Carrefour Shares Falls as Retailer Fails to Reassure on China

  • China won't rebound until the end of 2016, CEO Plassat says
  • Co. says it's still waiting for right moment to IPO Carmila

Carrefour SA shares fell in Paris after full-year profit growth at France’s largest retailer was held back by losses in China.

The stock slid as much as 4.9 percent to 24.10 euros, the steepest drop in the benchmark CAC 40 Index.

Carrefour is making an operating loss in China, where the retailer is seeking to tackle a shift by shoppers toward convenience. The Boulogne Billancourt, France-based company said Thursday it has appointed a chief operating officer for the Asian country, but that earnings there won’t rebound there until at least the end of this year.

China, which accounts for about 5 percent of sales, “remains a substantial spot of weakness for the group,” said Michael Romer, an analyst at Bank J Safra Sarasin.

Carrefour’s adjusted net income rose 7.1 percent to 1.11 billion euros ($1.2 billion), coming up short of the 1.15 billion-euro average estimate.

The shares were also weighed down by an “uninspiring” presentation that was “long on words, short on financial detail,” according to John Kershaw, an analyst at Exane BNP Paribas.

Carmila IPO?

Carrefour said Thursday it’s still waiting for the right moment for an initial public offering of its shopping mall property unit. The division, called Carmila, might be worth 4.5 billion euros, according to Sanford C. Bernstein analyst Bruno Monteyne.

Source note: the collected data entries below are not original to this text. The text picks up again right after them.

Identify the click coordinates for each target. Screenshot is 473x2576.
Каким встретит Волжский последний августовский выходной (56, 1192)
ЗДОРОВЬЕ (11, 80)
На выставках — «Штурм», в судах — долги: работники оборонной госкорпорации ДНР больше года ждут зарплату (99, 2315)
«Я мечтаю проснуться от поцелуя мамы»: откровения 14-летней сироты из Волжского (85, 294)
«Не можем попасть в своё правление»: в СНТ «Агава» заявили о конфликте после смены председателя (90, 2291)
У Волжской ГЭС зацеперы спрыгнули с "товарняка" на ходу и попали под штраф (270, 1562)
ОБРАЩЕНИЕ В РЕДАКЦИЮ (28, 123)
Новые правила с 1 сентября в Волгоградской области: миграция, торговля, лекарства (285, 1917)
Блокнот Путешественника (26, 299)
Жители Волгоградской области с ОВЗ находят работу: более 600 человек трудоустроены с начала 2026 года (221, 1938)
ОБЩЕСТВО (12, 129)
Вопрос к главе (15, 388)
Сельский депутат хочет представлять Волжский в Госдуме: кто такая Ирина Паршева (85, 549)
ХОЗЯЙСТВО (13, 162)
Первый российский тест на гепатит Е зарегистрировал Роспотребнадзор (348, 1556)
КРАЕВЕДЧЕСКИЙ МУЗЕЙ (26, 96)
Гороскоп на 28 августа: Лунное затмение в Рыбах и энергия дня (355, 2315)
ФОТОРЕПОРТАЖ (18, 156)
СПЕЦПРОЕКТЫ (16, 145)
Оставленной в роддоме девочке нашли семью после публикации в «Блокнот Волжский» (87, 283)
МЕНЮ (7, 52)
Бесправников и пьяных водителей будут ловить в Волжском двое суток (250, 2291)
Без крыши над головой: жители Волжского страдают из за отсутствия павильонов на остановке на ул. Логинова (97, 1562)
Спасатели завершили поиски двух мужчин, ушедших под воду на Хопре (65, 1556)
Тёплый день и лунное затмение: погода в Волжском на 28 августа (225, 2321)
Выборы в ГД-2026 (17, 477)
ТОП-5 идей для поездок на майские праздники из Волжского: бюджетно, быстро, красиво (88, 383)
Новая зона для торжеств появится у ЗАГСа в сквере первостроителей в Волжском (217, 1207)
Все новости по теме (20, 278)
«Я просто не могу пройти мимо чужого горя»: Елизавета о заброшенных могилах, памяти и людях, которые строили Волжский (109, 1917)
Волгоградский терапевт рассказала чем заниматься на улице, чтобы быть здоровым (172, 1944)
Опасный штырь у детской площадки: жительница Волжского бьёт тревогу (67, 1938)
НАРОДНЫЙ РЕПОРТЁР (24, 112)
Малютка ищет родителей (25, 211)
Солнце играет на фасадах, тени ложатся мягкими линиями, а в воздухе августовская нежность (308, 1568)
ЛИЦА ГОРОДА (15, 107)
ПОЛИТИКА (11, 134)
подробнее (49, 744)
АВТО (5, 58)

Carrefour set up Carmila in 2014 with a group of investors including Axa SA and Colony Capital taking a 58 percent stake. The property company controls more than 180 sites near Carrefour hypermarkets in France, Italy and Spain to make sure they are properly maintained. While France’s CAC 40 Index dropped 16 percent from the start of January to mid-February, it has since bounced back.